07 Sep 2012 - {{hitsCtrl.values.hits}}      

Tax rates have been identified as the most problematic factor for doing business in Sri Lanka with tax regulations following closely, the findings of the latest Global Competitiveness Report (GCR) by World Economic Forum showed.

In 2011, Sri Lanka introduced reforms to its complex tax system with the aim of implementing a simplified tax system that would boost government coffers in the wake of Balance of Payment (BoP) crisis the country was facing.

However, looking at the government revenue and its proportion of tax income, it is doubtful whether the socalled reformed tax system yielded the expected results.

For example the tax revenue during January to May 2012 (after the introduction of tax reforms) increased only 11.9 percent in comparison to a 23.76 percent increase during the period from January to May in 2011. The tax reforms were introduced in April. 2011.

The third most problematic factor for doing business in Sri Lanka identified by GCR was inflation. The country is currently following a tight monetary policy, while keeping interest rates high to tackle inflation.

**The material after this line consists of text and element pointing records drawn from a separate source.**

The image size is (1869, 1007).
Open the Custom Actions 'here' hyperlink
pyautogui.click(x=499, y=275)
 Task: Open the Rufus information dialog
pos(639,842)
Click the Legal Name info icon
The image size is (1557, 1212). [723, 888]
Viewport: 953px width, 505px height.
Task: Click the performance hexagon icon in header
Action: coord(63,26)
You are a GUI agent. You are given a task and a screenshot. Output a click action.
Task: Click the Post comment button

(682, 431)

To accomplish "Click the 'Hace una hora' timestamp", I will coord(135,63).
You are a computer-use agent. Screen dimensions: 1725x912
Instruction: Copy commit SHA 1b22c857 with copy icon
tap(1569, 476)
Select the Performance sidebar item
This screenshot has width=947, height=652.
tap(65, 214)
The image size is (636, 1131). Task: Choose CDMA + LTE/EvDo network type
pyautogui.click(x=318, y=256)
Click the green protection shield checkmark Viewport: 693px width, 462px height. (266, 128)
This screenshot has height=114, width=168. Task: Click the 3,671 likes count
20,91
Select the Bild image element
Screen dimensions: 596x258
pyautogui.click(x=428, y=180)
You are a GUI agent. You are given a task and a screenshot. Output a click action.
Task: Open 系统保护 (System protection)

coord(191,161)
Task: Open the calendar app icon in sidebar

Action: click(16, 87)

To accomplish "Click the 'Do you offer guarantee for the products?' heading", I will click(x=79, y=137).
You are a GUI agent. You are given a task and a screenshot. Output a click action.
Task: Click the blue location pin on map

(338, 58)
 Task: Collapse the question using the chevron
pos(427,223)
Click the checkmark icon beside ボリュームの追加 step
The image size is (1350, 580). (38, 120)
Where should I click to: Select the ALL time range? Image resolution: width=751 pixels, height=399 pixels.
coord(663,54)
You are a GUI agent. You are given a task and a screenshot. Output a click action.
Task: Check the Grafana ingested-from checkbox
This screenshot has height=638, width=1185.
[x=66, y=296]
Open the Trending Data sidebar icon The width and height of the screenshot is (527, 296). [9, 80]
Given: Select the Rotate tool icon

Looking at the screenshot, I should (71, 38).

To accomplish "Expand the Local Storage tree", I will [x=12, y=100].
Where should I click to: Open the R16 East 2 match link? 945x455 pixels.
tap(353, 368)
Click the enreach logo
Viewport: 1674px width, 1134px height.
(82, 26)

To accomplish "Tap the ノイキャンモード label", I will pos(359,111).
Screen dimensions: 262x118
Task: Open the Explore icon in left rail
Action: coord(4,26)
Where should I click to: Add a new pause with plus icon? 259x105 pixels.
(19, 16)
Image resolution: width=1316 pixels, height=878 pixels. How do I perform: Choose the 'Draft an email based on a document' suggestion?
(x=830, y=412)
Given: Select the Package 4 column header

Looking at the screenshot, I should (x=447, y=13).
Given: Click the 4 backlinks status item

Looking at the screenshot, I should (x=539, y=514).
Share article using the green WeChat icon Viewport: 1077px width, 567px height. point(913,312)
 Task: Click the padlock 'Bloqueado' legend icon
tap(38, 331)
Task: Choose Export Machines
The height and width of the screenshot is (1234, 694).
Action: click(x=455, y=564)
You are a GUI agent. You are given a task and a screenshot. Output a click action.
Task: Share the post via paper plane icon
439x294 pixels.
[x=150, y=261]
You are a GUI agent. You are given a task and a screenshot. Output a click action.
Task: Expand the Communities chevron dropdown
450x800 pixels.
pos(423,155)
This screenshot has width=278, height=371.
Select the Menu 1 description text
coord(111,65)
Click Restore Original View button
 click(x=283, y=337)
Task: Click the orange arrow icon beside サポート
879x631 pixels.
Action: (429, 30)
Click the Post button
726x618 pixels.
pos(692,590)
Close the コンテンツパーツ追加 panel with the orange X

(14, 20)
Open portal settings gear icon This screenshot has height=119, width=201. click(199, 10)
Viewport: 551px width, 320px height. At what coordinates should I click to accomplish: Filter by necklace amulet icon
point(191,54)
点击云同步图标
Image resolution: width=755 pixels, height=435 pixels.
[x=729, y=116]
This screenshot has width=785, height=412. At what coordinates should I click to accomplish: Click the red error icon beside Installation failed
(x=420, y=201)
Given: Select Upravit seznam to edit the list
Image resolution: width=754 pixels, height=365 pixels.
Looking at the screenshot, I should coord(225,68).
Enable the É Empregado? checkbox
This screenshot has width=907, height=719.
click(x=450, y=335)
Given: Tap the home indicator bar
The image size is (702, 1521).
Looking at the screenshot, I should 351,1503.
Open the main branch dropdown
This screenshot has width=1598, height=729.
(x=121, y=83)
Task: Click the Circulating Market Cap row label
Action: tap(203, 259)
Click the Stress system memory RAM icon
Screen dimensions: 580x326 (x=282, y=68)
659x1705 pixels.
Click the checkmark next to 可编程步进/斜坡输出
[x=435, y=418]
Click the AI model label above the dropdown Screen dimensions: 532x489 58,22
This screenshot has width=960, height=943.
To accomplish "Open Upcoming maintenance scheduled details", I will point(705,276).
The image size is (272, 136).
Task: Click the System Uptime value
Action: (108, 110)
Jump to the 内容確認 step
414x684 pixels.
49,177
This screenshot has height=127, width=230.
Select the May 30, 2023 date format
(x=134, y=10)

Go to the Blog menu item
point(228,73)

Inefficient government bureaucracy has been identified as the fourth impediment for business growth with policy instability and corruption recognized as fifth and sixth most problematic factors, respectively. Meanwhile, Sri Lanka was ranked 68 out of 144 countries in the 2012/2013 GCR, a drop of 16 positions from 52nd place. At the global level, Switzerland has topped the ranking for the fourth consecutive year while Singapore was ranked second. The number 3 place was secured by Finland, followed by Sweden. India’s GCR rank stood at 59, a slide from the 56th place in 2011/2012. “Global growth remains historically low for the second year running with major centers of economic activity— particularly large emerging economies and key advanced economies—expected to slow in 2012– 13, confirming the belief that the global economy is troubled by a slow and weak recovery. As in previous years, growth remains unequally distributed. Emerging and developing countries are growing faster than advanced economies, steadily closing the income gap,” the report noted.